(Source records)
►

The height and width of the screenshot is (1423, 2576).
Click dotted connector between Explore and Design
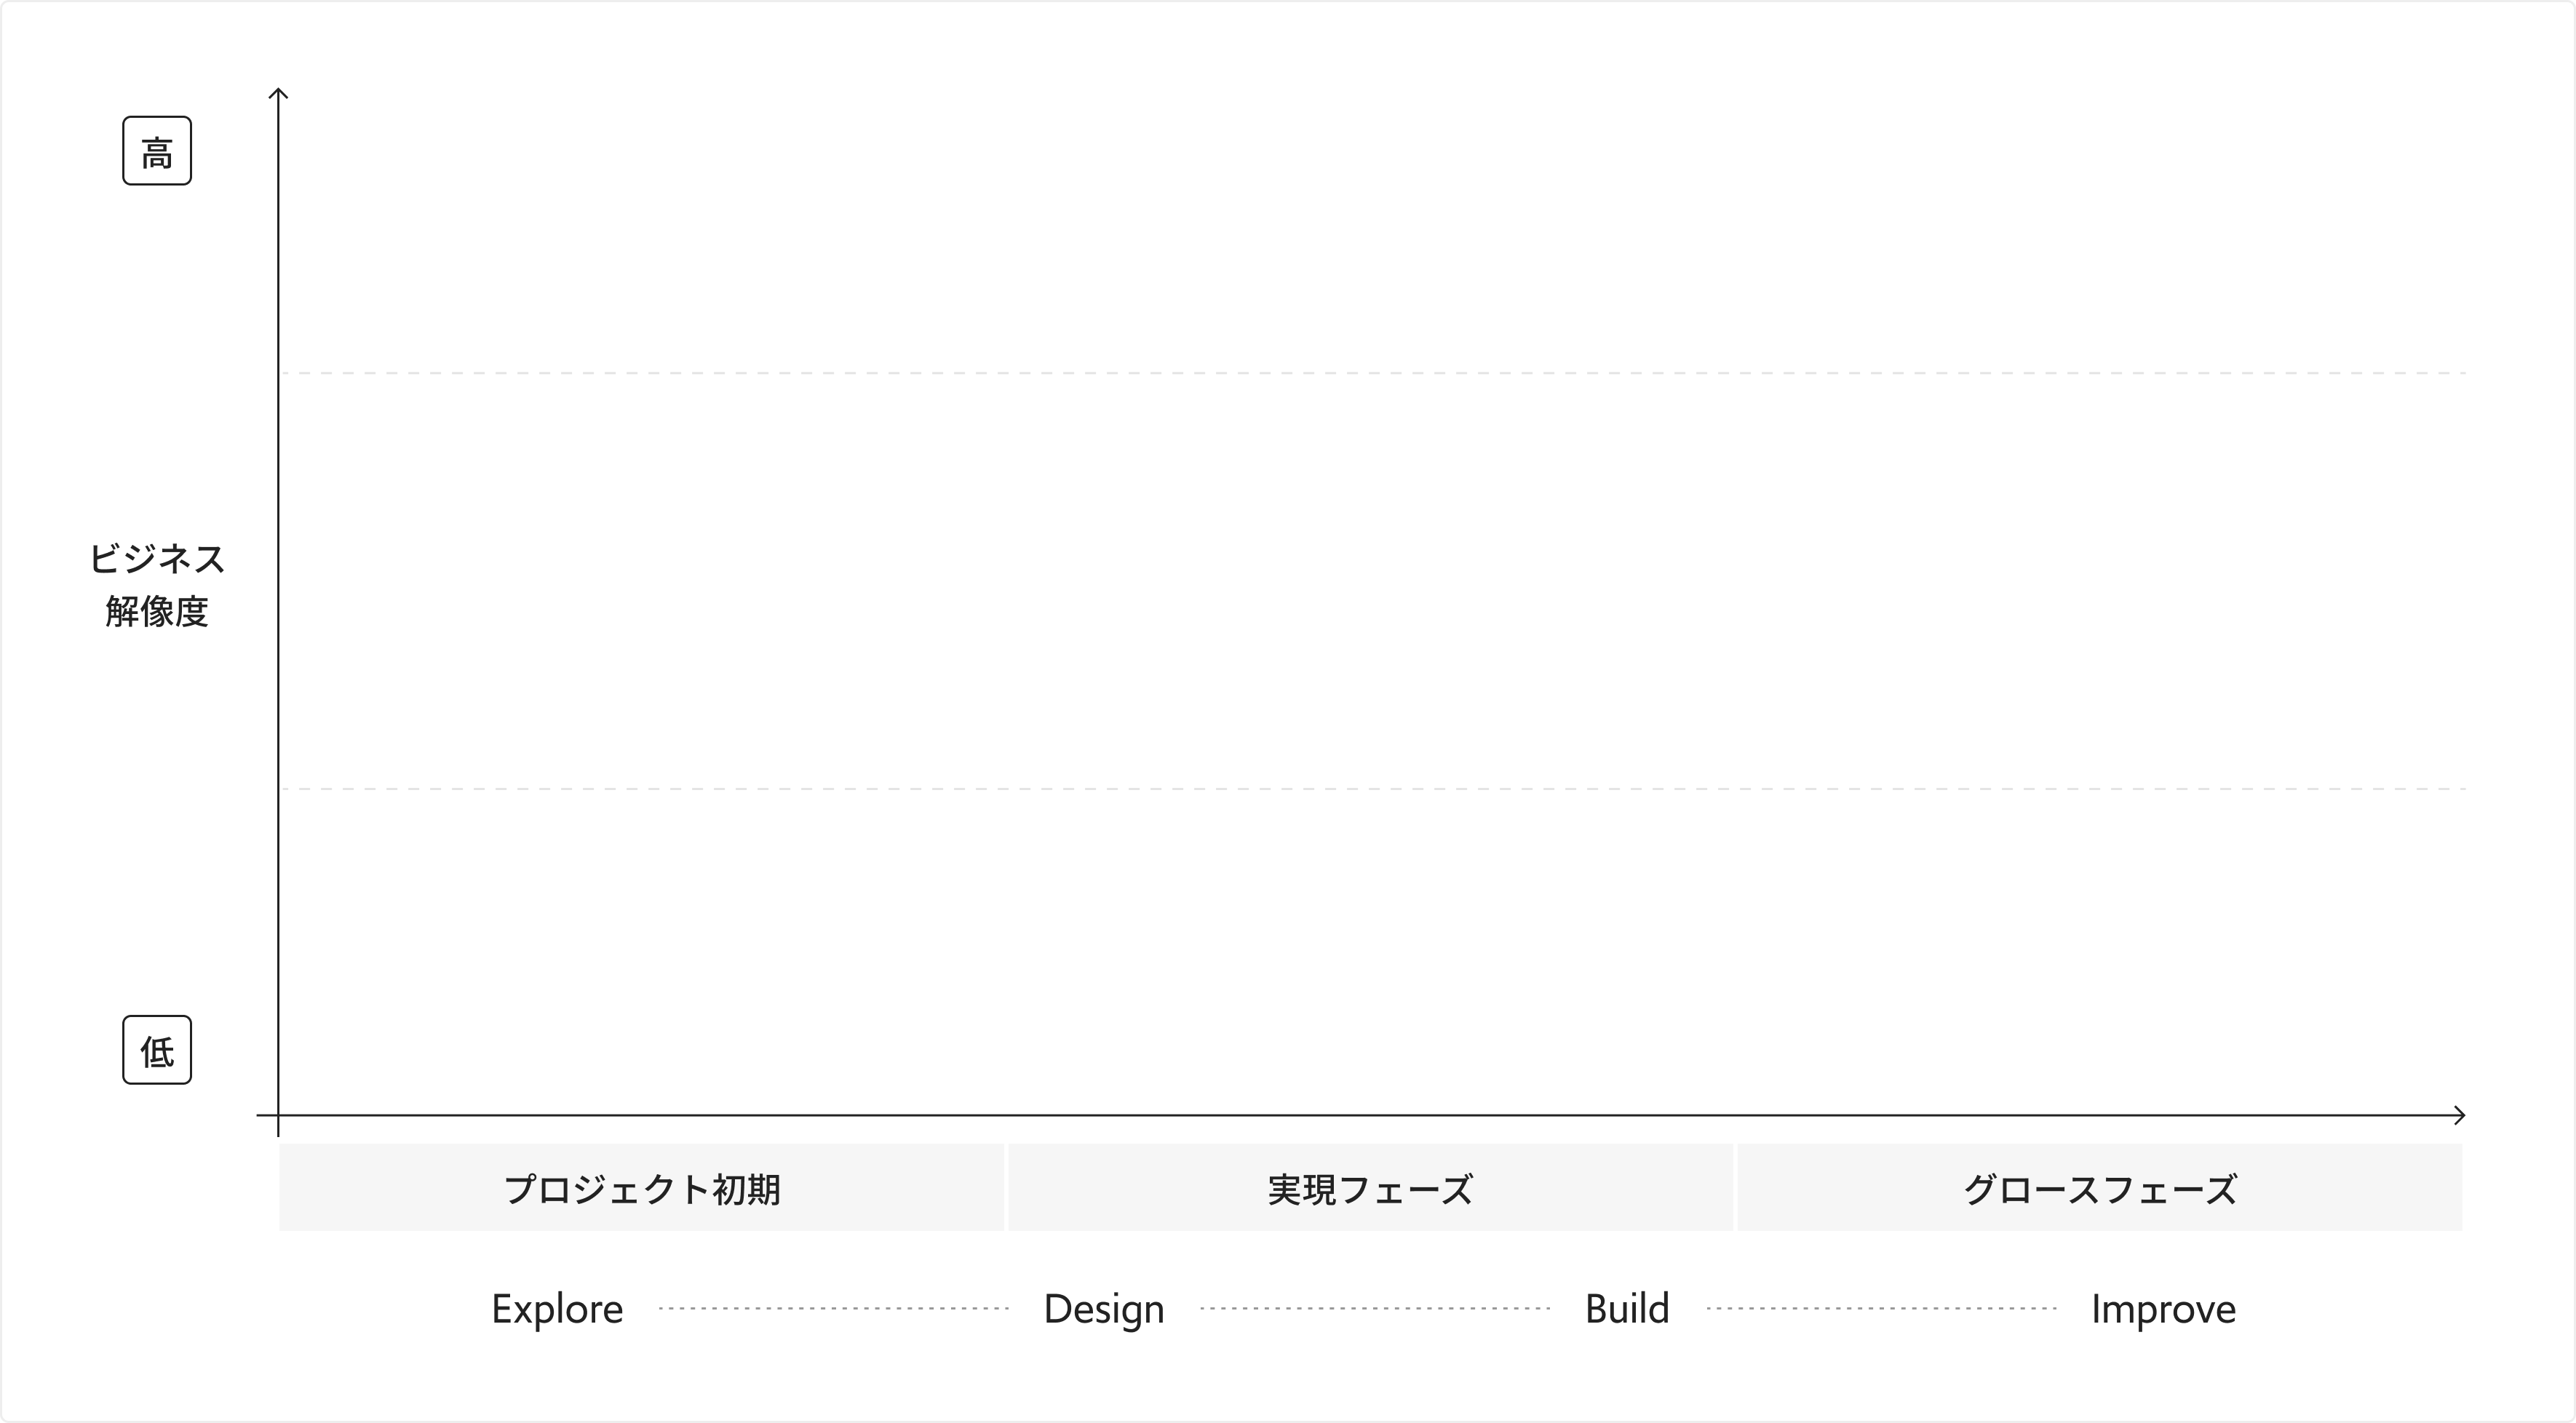(833, 1308)
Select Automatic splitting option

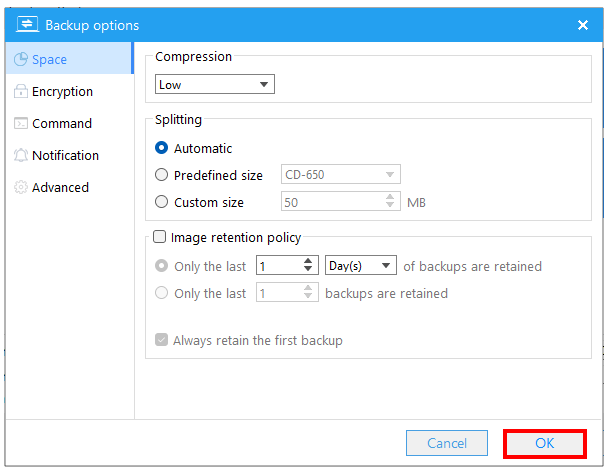(161, 148)
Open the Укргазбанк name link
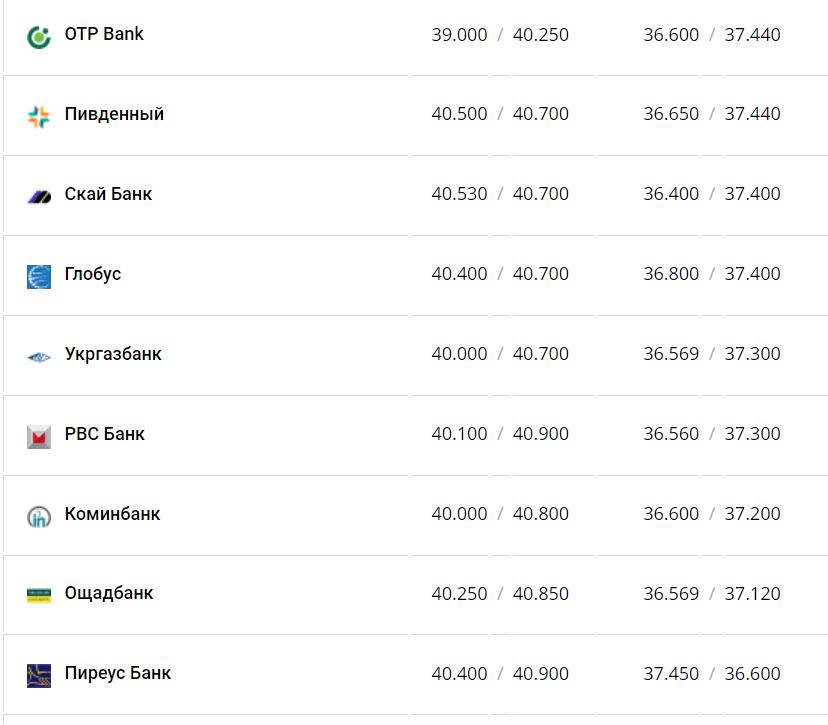The width and height of the screenshot is (828, 725). 113,354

◄

**What to work on**: Could all the data above be given again exactly, leaving out its images?

**Output for this exercise**:
The height and width of the screenshot is (1423, 2576).
Click dotted connector between Explore and Design
(833, 1308)
Select Automatic splitting option

(161, 148)
Open the Укргазбанк name link
The width and height of the screenshot is (828, 725). 113,354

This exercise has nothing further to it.